4) Notice that both Si and Fe in this plot are clumped near low values and are spread more widely at higher values. On a bivariate plot like this, this produces a comet pattern, with the head of the comet near the origin. Such a pattern is often a hallmark of two log-normally distributed variables. You will make four Q-Q norm plots, but all should be on the same page for easy comparison. Make a new plot window, then use par() and mfrow to set up the window to display four plots arranged into two rows of two columns. Run qqnorm() on each data set, using the main titles of "raw Fe data" and "raw Si data". Do these plots suggest that the data are normally distributed? Explain and include your answer as a comment in your commands file (do this everywhere below where I ask a question).

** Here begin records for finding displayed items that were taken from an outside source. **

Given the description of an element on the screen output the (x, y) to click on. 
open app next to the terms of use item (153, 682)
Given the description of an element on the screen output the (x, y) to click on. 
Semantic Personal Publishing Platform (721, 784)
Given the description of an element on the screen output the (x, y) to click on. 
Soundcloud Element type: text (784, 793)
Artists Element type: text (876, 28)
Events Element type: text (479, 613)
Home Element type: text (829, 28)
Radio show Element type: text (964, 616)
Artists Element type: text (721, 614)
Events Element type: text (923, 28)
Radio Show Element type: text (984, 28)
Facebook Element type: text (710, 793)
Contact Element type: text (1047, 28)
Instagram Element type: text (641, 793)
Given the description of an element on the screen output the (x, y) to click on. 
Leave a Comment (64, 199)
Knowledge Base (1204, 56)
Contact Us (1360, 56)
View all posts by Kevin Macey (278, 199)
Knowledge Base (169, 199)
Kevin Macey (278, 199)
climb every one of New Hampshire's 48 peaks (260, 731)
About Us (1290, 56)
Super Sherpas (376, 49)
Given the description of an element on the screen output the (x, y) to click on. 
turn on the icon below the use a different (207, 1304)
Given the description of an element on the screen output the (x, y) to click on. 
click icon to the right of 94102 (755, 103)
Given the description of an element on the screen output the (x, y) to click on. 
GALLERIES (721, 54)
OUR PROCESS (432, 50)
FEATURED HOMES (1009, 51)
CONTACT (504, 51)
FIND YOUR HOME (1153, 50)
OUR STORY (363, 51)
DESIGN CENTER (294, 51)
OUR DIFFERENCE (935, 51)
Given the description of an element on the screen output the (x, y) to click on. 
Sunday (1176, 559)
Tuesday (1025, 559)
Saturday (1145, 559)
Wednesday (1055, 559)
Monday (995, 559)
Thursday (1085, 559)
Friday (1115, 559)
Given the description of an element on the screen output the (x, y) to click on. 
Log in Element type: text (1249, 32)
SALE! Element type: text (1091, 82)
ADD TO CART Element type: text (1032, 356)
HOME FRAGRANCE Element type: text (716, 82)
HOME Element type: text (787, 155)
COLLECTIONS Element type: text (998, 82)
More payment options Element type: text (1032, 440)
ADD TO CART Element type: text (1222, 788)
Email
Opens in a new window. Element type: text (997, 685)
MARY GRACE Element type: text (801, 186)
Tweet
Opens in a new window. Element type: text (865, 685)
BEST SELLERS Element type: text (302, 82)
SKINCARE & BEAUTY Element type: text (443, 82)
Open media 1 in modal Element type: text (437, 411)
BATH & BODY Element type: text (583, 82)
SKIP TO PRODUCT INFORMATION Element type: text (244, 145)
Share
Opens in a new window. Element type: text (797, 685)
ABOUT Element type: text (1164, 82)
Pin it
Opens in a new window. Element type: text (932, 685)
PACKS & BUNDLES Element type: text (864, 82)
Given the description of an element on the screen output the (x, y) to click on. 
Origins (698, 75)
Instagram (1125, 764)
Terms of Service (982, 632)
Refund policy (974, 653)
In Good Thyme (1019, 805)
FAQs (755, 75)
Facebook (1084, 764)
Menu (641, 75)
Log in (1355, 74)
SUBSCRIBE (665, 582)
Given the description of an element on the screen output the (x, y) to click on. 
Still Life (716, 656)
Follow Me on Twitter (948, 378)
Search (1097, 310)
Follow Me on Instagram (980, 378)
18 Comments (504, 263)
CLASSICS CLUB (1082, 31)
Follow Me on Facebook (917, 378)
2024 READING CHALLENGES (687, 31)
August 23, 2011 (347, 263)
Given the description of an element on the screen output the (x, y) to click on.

5) Apply a log transformation on the data, assigning them to logSi and logFe. R has a variety of log functions, such as log(), log2(), and log10(), which are in base e, base 2, and base 10, respectively. Just so we are all on the same page, use the base-10 logarithm, following the convention of geochemistry. In your own work, realize that you could use any of these for a log transformation; just be consistent, follow the conventions of your field, and record what you did.

6) Now run qqnorm() on logFe and logSi, setting the main titles to “log Fe data” and “log Si data”. In your matrix of Q-Q norm plots, the raw data plots and log data plots should be in separate rows, and Fe and Si should be in separate columns. Do these plots suggest that the original data are log-normally distributed? Explain.

7) Make a new plot window and in it, plot logFe vs. logSi. Use filled black circles and rotate the y-axis labels. Make the y-axis label “log Fe” and the x-axis label “log Si”. There is no need for a main label, so do not include one.

8) Test the significance of the correlation of the log-transformed variables, first with a Pearson correlation coefficient and then with a Spearman correlation coefficient. Interpret the results, being sure to consider what each correlation statistic measures (i.e., linear vs. monotonic), the sample size, and the relative powers of the two tests.

9) Perform a least-squares regression of logFe as a function of logSi, assigning the result to FeVsSiRegression. View the FeVsSiRegression object. As a comment, write the equation of the line as Y = b1 x + b0, replacing X and Y with their correct variable names, and replacing b1 and b0 with their correct values, to a reasonable number of significant figures. In other words, your equation should look something like
      numTrees = 8.25 numFrogs + 27.1

Because Fe and Si were measured from rocks that were collected, that is Si was not set to a value in an experiment with Fe measured as a result, you might be thinking that a model 2 regression would be more appropriate. If we simply wanted to describe the relationship, a model 2 regression would be appropriate. However, we want to predict Fe from Si, so that requires a model 1 regression, and that is what is used here.

10) Use summary() to view the statistical tests associated with your regression. Answer each of the following questions in a separate comment. Is the slope statistically significantly different from zero? Is the intercept statistically significantly different from zero? What percentage of the variation is explained by the regression? Is the regression statistically significant?

Good answers to these questions should show how you answered it by making specific reference to the relevant numerical values in the regression results. Good answers should also demonstrate that you understand the relevant statistical concepts, and that is best demonstrated by succinctness.

11) Now, go back and evaluate the assumptions of your regression to make sure that the results are interpretable. First, open a new plot window, then use par() and mfrow() to set the window up to have four plots arranged in 2x2 grid, as you did above. Next, use plot() on your regression object to evaluate whether the residuals change systematically with the fitted values. Answer the following questions as separate comments. Is there any systematic relationship of the residuals with the fitted values? Are the residuals normally distributed? Considering your answer to these two questions, are the assumptions of the least-squares regression met for these data? Explain.

12) Undo the command you used in #2 that allowed you to use dollar-sign notation.

E-mail your commands file to, following all the standard instructions. Do not email the data file, as I already have it. This problem set is due 18 October.